Saved data entries:
BEGIN

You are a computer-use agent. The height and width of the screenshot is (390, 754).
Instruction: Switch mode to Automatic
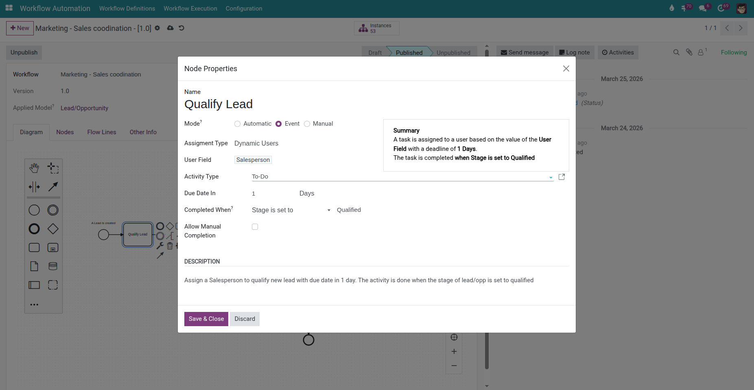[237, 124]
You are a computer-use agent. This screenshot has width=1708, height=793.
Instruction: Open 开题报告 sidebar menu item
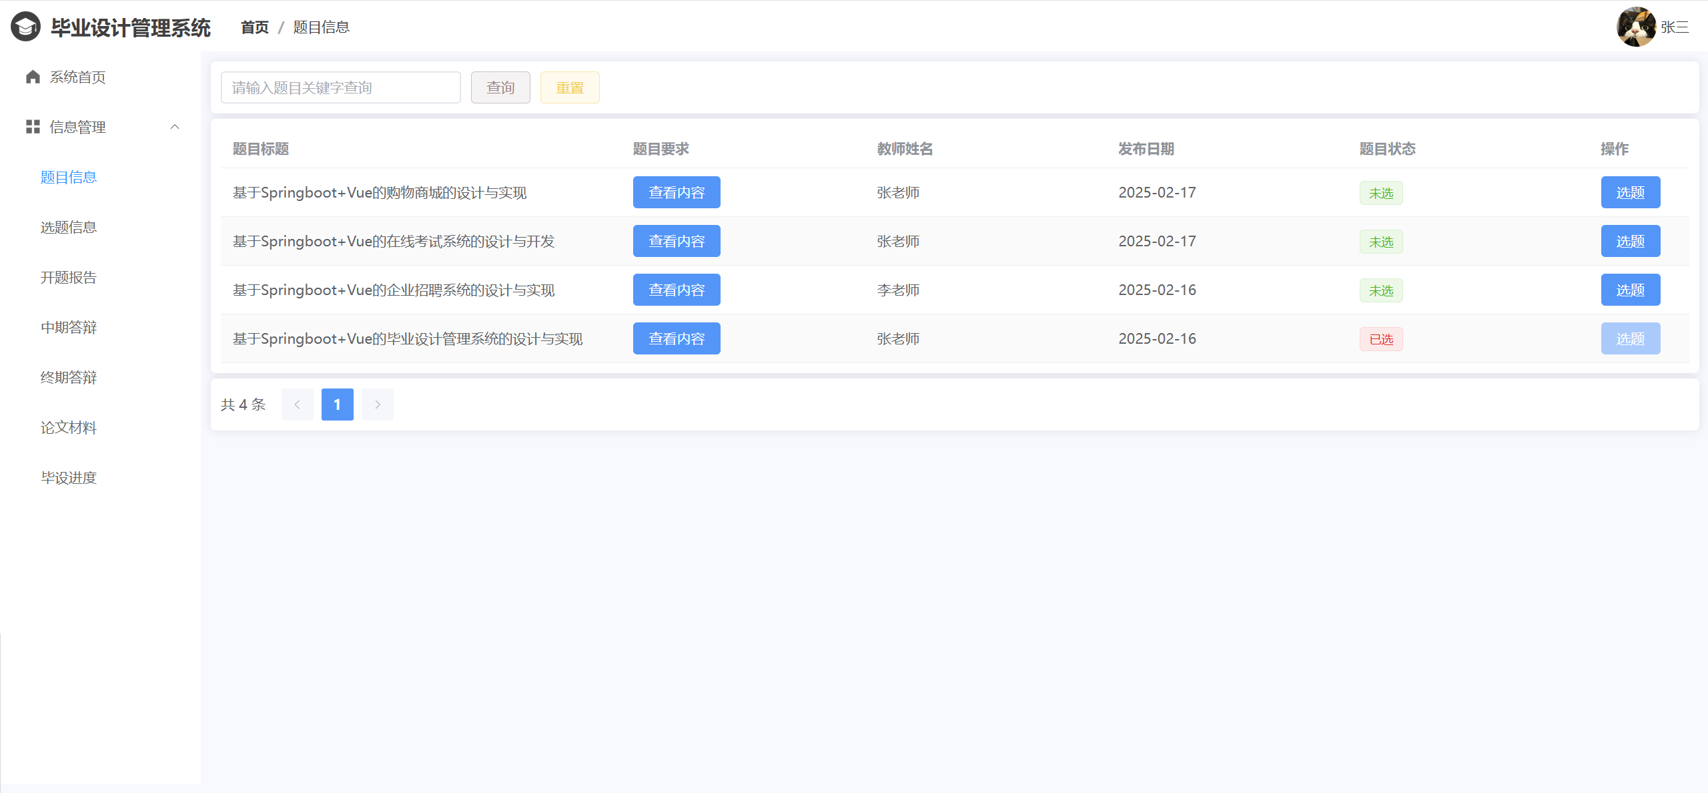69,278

END
BEGIN

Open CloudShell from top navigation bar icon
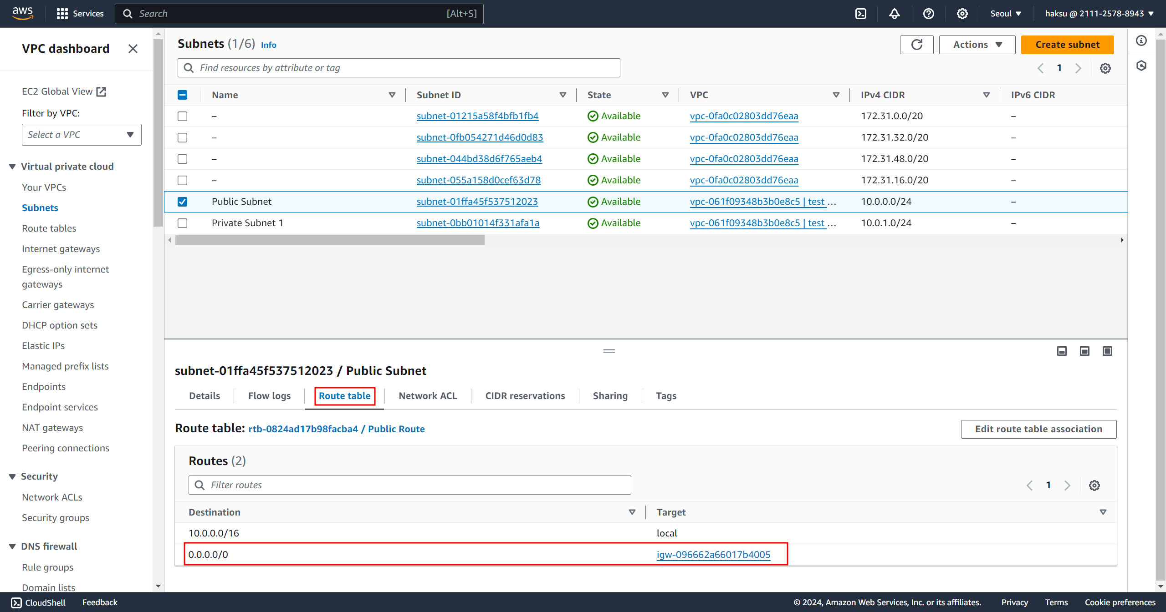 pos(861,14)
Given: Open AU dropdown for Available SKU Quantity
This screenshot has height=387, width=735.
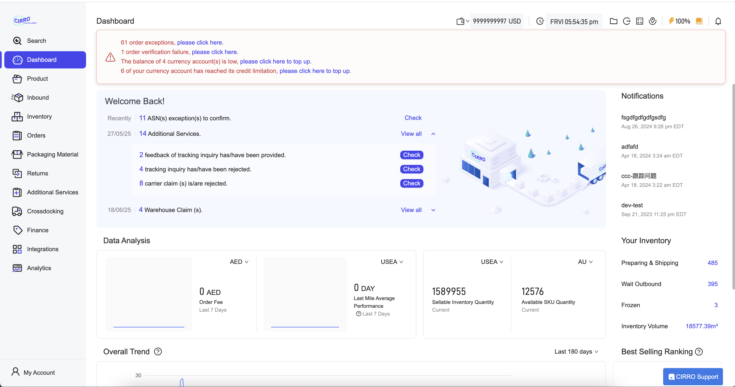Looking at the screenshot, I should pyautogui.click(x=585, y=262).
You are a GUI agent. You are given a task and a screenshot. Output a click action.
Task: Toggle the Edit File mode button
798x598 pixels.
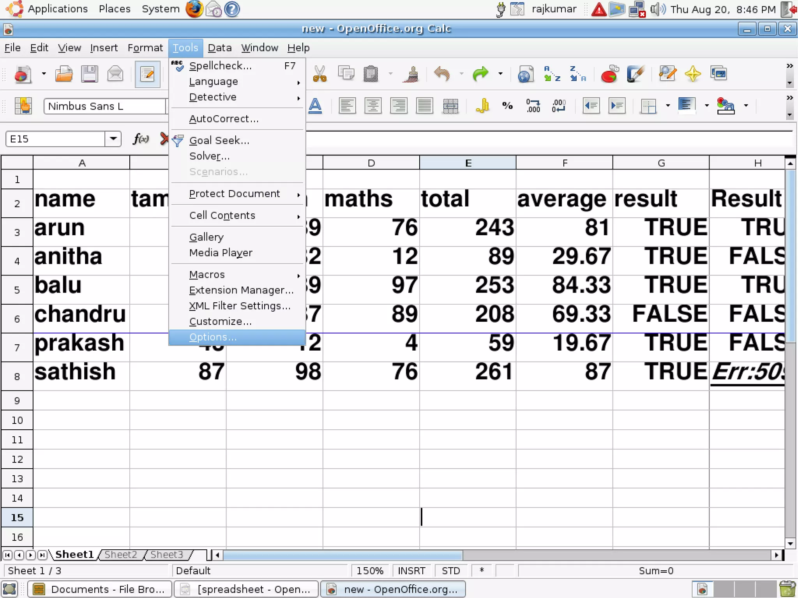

END
BEGIN

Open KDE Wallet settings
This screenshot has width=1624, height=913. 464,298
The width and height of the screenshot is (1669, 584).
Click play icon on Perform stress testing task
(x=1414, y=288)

END

About this task
Reproduce every line of the records containing the string "computer".

Completed exercise
You are a computer-use agent. The height and width of the screenshot is (390, 754).
You are a computer-use agent. This screenshot has width=1708, height=793.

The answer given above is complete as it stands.